Dengan suara nyaring, Ide berdiri dari tempat duduknya dan meninggikan suaranya seolah-olah untuk menyemangatinya.

Oh, ayolah. Inilah susahnya berurusan sama orang bodoh! Jangan terlalu cepat berubah pikiran, woy!

Katsunuma melirik Ide. Di wajahnya terpampang ekspresi acuh tak acuh.

“Aku hanya mengatakan hal yang sudah jelas. Dan juga, suaramu terlalu keras. Itu menjengkelkan.”

“Ah, maaf soal itu…”

Setelah dicabik-cabik, Ide mengernyitkan hidungnya dan kembali duduk dengan lesu.

Suasana kelas telah benar-benar jatuh, dan hanya rombongan Katsunuma yang masih mengobrol. Seluruh kelas tampaknya telah kehilangan minat, sepertinya mereka hanya ingin segera terbebas dari ini.

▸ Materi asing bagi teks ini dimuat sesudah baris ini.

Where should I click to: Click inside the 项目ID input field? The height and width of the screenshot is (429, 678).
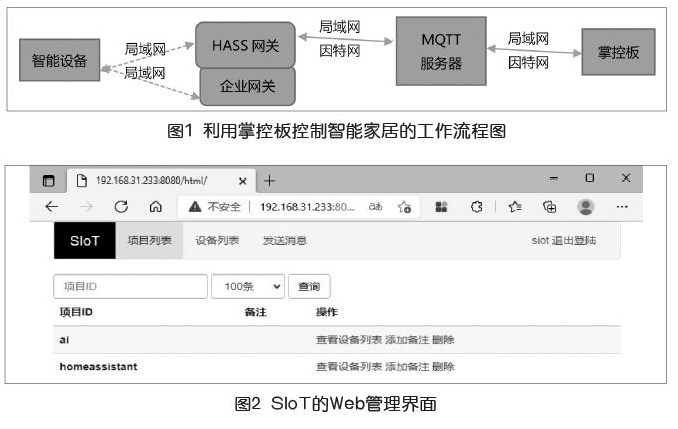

Tokiwa menatap Katsunuma dengan ekspresi bingung dan linglung, Torisawa membaringkan wajahnya telungkup di atas meja, menarik dan mengembuskan napas saat tertidur lelap, dan Kiyosato-san hanya tersenyum canggung.

Tentu saja, sekarang bukan waktunya untuk mendapatkan suara mayoritas.

Argh, sialan.

Seperti yang diharapkan, kenyataanku... tidak akan membiarkanku membuat komedi romantis semudah itu.